La villa de Catherine était immense, blanche et tape-à-l'œil. Le style "nouveau riche" dans toute sa splendeur. Des statues de lions gardaient l'entrée.
Nous sommes arrivées en plein milieu d'une fête. Des ballons roses et dorés flottaient partout. Une bannière proclamait : "Joyeux Anniversaire Manon !".
La musique électro pulsait. Des jeunes gens, tous habillés en marques de luxe, tenaient des coupes de champagne.
Et puis il y avait moi. En salopette de travail sale, des bottes couvertes de boue, les cheveux en bataille.
Quand je suis sortie de la voiture, un silence s'est installé sur la terrasse. Tous les regards se sont tournés vers moi.
Une jeune fille, probablement Manon, m'a dévisagée avec un dégoût non dissimulé. À côté d'elle se tenait un homme plus âgé, corpulent, le visage rougeaud. Il portait un polo rose vif trop serré.
« Catherine, c'est quoi ça ? » a-t-il aboyé.

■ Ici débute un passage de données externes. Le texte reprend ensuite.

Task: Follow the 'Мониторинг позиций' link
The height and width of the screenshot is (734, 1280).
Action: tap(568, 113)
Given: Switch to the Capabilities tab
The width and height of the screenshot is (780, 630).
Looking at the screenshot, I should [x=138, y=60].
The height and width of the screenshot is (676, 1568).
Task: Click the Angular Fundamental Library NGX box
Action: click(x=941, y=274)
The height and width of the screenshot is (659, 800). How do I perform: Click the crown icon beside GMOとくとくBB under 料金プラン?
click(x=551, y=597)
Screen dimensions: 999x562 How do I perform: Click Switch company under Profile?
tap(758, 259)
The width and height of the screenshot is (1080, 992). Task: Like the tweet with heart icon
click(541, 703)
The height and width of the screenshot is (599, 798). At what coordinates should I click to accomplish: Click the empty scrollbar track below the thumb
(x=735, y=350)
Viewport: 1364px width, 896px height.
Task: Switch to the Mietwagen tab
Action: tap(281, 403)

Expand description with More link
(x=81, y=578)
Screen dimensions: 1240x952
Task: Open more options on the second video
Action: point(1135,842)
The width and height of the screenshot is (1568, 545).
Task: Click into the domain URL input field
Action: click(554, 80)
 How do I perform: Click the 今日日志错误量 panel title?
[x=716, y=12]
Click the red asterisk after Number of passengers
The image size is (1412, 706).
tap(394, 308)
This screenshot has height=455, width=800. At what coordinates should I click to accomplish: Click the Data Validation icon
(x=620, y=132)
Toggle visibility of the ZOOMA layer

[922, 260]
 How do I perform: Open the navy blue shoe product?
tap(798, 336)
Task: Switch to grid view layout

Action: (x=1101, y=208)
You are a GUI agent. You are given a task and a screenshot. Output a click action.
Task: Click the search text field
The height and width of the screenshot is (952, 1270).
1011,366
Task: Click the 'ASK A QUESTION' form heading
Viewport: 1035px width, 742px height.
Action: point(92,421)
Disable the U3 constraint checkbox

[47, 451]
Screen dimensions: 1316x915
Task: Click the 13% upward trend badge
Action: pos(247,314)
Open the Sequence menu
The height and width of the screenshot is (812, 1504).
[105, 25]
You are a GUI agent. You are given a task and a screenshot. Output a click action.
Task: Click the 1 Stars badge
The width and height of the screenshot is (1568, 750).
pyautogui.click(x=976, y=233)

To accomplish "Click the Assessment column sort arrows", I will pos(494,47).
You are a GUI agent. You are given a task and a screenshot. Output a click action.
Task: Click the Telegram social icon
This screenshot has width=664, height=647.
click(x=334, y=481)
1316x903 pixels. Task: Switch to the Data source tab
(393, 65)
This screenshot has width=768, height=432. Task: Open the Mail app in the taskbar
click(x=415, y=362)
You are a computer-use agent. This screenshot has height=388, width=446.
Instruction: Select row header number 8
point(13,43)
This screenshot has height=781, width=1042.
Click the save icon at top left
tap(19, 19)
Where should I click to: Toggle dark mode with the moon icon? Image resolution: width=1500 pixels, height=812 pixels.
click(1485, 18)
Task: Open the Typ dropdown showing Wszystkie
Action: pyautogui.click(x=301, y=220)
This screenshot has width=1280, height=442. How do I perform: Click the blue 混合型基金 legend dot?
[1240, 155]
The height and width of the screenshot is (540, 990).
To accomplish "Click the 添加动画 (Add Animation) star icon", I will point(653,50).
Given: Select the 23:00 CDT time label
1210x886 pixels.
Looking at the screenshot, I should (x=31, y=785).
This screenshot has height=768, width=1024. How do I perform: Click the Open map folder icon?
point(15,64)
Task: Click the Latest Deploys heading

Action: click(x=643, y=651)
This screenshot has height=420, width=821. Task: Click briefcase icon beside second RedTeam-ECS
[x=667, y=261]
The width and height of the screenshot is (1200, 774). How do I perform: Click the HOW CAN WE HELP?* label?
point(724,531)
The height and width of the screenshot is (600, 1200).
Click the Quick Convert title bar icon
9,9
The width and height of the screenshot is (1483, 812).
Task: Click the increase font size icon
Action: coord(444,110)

« Bernard, chéri, c'est... c'est ma fille, Chloé. »
Le visage de Bernard Leroy est passé du rouge à un violet menaçant.
« Ta fille ? La paysanne ? Tu la ramènes ici, aujourd'hui ? Le jour de l'anniversaire de MA fille ? »
Manon a éclaté en sanglots théâtraux.
« Maman ! Comment tu peux me faire ça ! Elle va tout gâcher ! »
Catherine a blêmi. « Je suis désolée, je ne savais pas pour la fête... Chloé, va te laver. »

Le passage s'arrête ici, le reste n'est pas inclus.